__Tarea__. Sigue escribiendo el texto sobre el modelo jurídico-institucional de la iglesia a partir de su última oración.

__Texto dado__.
Todo indica, a pesar de ciertos indicios, que nos encaminamos en este fin de siglo y de
milenio a una superación dialéctica de esta eclesiología: la vida eclesial se abre a una
nueva síntesis histórica.
1. Modelo jurídico-institucional
a) Rasgos eclesiológicos. Dos rasgos caracterizan este modelo: el desarrollo de la
eclesiología como un tratado de "derecho público eclesiástico" y la decidida afirmación
de la iglesia como visibilidad social en su expresión jerárquica.
La manera de la iglesia de estar presente en la sociedad no podía ser la misma en las
diversas fases del segundo milenio, pero una de las constantes de esta evolución es lo
que podríamos llamar la "afirmación de la iglesia dentro de la sociedad", fascinada por
una utopía, la cristiandad, ese gran sueño tomado por realidad.

__Entradas de datos__.
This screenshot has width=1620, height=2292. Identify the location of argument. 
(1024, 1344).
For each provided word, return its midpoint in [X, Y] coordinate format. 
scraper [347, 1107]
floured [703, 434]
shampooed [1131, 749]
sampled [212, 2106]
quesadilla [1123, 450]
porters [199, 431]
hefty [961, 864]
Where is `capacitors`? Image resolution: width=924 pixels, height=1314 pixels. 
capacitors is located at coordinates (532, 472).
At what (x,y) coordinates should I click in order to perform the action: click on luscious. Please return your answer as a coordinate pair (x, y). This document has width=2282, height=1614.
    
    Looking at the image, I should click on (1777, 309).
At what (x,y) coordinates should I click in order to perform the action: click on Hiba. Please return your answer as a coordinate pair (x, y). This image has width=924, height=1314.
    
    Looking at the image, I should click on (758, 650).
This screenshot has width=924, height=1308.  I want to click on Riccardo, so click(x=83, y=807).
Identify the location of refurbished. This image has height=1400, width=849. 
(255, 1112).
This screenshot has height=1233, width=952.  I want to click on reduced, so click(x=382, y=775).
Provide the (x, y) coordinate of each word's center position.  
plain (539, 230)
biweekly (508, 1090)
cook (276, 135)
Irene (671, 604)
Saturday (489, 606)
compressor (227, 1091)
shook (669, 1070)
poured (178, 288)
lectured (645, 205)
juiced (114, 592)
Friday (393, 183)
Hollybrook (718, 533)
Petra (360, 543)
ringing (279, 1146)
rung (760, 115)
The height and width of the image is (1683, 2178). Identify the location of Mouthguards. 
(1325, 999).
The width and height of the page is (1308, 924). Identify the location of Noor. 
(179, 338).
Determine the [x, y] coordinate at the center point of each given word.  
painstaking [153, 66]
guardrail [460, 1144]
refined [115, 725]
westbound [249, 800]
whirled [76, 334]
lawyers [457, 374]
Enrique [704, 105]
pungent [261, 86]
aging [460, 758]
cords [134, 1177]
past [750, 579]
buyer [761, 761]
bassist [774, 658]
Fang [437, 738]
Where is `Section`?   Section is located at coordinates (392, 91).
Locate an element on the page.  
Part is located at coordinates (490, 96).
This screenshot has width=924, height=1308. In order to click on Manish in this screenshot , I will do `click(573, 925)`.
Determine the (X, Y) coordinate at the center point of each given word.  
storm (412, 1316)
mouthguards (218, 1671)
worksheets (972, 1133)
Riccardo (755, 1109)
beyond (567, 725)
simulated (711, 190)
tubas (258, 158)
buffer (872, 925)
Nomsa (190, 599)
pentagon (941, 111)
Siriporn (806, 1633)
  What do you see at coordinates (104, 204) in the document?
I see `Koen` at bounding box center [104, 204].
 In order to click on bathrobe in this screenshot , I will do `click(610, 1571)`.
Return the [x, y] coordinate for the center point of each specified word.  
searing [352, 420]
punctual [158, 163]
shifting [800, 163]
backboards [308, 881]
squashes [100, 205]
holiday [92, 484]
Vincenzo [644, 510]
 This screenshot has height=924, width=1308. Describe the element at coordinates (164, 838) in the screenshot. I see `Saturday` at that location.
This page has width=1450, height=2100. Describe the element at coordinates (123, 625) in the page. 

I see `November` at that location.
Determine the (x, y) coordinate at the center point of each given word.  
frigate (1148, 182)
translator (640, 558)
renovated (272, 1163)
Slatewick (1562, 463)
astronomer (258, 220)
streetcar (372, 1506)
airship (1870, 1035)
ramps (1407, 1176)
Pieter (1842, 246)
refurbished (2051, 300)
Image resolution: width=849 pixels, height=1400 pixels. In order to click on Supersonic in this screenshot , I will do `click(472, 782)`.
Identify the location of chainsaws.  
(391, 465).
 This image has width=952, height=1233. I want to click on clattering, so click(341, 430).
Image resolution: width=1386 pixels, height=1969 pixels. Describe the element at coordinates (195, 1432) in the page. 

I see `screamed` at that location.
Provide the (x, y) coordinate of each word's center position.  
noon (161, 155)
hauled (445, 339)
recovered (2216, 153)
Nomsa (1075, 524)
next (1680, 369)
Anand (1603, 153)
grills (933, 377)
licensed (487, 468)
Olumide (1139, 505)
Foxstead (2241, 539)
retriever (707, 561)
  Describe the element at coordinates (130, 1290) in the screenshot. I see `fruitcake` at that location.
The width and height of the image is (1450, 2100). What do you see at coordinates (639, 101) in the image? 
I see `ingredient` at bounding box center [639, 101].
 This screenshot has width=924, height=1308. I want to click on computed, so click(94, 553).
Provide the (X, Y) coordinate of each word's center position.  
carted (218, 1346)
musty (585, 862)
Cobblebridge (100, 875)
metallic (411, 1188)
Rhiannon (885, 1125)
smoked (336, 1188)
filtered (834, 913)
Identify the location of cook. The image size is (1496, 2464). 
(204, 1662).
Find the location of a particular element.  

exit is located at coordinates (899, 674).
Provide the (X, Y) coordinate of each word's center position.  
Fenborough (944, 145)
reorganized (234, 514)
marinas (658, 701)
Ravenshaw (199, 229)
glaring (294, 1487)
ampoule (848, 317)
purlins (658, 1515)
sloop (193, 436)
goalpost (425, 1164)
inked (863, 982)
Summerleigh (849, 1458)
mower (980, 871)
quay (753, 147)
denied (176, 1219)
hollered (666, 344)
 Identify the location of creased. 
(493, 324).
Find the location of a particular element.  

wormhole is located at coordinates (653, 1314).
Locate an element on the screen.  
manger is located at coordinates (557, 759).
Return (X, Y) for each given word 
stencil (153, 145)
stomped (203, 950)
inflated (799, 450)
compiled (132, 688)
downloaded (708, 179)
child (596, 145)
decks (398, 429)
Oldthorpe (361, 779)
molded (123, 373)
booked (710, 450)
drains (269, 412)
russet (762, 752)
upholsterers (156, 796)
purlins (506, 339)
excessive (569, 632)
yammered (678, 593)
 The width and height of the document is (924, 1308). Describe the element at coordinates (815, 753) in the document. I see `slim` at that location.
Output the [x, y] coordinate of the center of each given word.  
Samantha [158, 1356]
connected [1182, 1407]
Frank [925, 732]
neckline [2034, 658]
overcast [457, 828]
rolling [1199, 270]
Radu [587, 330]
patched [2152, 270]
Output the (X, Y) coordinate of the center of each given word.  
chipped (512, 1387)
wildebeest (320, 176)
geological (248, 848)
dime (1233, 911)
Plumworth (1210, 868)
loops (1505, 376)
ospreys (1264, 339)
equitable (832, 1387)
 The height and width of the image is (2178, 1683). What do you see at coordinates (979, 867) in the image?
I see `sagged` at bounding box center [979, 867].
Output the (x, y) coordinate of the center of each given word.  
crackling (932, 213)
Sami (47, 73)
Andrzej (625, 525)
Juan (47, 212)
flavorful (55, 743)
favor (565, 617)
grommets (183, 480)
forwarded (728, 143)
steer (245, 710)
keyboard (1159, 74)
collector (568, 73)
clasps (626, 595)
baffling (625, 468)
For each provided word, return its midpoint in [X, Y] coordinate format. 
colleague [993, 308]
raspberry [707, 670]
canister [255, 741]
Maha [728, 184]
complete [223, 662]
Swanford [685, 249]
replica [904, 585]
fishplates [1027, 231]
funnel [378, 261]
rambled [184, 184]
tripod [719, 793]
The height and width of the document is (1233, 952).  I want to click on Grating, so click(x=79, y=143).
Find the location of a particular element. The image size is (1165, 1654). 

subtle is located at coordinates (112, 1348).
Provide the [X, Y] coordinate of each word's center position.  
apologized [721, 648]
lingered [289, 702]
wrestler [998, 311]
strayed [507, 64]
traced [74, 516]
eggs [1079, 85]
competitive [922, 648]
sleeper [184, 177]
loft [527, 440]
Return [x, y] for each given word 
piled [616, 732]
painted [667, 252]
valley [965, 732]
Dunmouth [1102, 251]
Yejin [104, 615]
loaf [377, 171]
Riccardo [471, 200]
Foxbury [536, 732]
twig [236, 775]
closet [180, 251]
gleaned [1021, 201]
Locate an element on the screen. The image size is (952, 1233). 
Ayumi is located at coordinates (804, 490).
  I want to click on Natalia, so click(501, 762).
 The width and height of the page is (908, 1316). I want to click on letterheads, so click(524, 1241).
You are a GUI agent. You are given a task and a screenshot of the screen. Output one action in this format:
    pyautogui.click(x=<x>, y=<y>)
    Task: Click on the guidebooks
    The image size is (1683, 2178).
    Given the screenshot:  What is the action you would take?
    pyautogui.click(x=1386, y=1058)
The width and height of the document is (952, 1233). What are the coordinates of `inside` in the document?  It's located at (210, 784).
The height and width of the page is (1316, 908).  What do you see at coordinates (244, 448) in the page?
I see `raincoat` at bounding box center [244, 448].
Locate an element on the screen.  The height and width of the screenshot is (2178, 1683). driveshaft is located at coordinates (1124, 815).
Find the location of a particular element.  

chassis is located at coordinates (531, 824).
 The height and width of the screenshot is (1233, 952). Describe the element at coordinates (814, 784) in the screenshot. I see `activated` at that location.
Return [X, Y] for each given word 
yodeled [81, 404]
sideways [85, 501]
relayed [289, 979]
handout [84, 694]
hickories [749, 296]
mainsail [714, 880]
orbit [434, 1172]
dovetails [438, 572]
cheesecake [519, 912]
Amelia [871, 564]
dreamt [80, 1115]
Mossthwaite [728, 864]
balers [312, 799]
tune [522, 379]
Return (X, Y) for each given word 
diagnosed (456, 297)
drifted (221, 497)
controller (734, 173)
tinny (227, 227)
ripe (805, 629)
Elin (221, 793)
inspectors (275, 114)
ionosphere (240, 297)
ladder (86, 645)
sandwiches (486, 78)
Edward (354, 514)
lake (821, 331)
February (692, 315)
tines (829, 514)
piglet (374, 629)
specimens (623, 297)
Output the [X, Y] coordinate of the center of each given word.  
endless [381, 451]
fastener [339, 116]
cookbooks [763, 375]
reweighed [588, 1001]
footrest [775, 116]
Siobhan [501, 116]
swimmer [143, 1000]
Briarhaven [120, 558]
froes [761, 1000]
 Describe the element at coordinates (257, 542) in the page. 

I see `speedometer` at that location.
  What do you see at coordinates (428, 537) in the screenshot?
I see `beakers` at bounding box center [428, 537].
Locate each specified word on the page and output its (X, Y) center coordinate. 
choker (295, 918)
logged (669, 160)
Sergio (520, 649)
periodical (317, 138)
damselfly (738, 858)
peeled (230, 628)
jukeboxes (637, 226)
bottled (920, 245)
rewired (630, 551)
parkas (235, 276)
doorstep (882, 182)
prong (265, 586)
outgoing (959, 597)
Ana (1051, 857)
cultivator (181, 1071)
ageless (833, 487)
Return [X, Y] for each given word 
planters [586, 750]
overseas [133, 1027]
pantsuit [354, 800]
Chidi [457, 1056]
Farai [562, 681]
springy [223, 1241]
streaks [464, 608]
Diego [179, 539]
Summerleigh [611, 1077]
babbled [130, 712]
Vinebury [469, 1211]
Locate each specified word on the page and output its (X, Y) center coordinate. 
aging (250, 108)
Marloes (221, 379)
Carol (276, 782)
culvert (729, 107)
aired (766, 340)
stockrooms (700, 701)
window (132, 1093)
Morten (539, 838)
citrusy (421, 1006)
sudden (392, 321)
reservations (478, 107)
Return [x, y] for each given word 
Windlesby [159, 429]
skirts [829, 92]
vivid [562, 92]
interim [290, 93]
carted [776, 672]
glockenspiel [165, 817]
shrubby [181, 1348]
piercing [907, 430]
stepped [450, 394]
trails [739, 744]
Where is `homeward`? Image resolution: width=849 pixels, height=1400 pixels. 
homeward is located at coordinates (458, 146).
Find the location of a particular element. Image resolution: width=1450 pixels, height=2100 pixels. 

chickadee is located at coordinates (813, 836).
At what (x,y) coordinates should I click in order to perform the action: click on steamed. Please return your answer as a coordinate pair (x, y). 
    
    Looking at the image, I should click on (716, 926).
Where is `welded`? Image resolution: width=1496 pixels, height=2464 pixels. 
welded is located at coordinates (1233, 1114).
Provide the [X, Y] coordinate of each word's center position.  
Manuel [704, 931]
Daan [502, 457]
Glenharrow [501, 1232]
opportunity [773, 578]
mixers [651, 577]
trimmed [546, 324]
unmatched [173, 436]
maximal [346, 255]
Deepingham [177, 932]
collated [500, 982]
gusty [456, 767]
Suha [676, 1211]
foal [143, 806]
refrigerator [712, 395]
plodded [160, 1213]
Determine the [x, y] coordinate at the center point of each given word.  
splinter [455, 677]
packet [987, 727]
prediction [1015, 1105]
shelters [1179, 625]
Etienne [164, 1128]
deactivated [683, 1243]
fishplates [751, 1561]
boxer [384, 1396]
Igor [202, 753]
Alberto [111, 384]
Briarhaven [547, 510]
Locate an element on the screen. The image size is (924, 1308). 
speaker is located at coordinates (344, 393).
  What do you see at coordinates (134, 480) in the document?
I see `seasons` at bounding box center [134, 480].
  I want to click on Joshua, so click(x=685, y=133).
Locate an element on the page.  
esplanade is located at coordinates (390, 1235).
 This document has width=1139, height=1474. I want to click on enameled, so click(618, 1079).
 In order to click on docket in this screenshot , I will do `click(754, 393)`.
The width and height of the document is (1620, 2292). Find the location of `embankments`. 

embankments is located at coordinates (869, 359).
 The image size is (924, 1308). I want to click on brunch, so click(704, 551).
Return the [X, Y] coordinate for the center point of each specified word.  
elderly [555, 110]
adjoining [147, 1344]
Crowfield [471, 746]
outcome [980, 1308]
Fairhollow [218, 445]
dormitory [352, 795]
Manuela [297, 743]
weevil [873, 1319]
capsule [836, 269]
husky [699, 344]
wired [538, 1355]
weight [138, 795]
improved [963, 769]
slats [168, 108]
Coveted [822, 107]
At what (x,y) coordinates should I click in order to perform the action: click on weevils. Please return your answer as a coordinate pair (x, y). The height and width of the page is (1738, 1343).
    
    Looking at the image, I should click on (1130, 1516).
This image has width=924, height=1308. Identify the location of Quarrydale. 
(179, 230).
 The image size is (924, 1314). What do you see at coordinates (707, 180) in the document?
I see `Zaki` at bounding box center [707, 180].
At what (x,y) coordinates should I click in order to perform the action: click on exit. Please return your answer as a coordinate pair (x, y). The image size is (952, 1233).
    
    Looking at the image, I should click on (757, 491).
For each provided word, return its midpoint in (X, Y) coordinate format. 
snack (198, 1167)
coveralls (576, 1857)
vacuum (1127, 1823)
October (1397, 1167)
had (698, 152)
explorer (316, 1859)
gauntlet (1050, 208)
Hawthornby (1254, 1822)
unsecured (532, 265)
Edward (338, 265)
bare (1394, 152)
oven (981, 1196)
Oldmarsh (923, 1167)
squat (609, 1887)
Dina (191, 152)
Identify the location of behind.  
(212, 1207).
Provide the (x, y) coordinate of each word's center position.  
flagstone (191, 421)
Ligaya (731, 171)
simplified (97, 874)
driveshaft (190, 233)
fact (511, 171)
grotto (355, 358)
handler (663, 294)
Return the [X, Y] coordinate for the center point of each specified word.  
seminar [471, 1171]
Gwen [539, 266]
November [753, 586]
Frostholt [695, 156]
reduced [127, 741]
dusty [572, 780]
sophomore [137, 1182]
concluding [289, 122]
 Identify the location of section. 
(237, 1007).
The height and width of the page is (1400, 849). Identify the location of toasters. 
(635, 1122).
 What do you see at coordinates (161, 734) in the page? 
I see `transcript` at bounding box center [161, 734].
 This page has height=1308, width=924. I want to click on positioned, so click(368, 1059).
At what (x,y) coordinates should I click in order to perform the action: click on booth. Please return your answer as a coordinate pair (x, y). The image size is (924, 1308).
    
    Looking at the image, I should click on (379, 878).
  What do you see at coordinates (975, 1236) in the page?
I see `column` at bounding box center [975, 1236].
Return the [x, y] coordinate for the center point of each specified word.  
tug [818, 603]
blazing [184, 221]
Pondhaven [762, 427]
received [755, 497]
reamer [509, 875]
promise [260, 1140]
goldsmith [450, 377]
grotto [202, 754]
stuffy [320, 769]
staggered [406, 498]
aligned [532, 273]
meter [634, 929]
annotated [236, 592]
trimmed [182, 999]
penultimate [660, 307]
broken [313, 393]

__Resultado__.
A medida que avanza el proceso de desintegración de la cristiandad -crisis de la
Reforma, convulsiones del siglo XVIII, los diversos "asaltos" a la iglesia (absolutismo,
regalismo, liberalismo...) por parte del estado moderno-, se opera también una nítida
inversión de los términos del problema: no es ya el estado quien necesita justificarse
delante de la iglesia; en adelante es ella la que deberá luchar para garantizar su posición
en las nuevas situaciones históricas y sociales.
Esta es una de las razones que explican la progresiva "invasión" de lo jurídico en la
concepción de la iglesia: la necesidad de poseer una doctrina capaz de ofrecerle un
soporte jurídico frente a los "otros" poderes temporales. Tal doctrina se remonta al siglo
XI (reforma de Gregorio VII), primeras colecciones canónicas). A partir de este
momento lo jurídico es cada vez más dogmático pasando a formar parte de la propia
definición de la iglesia, y dilatándose hasta constituirse en el aspecto central y
englobante de la realidad eclesial: la iglesia se convierte en un "sujeto jurídico" con
derechos y poderes; la eclesiología en un tratado del "derecho público eclesiástico".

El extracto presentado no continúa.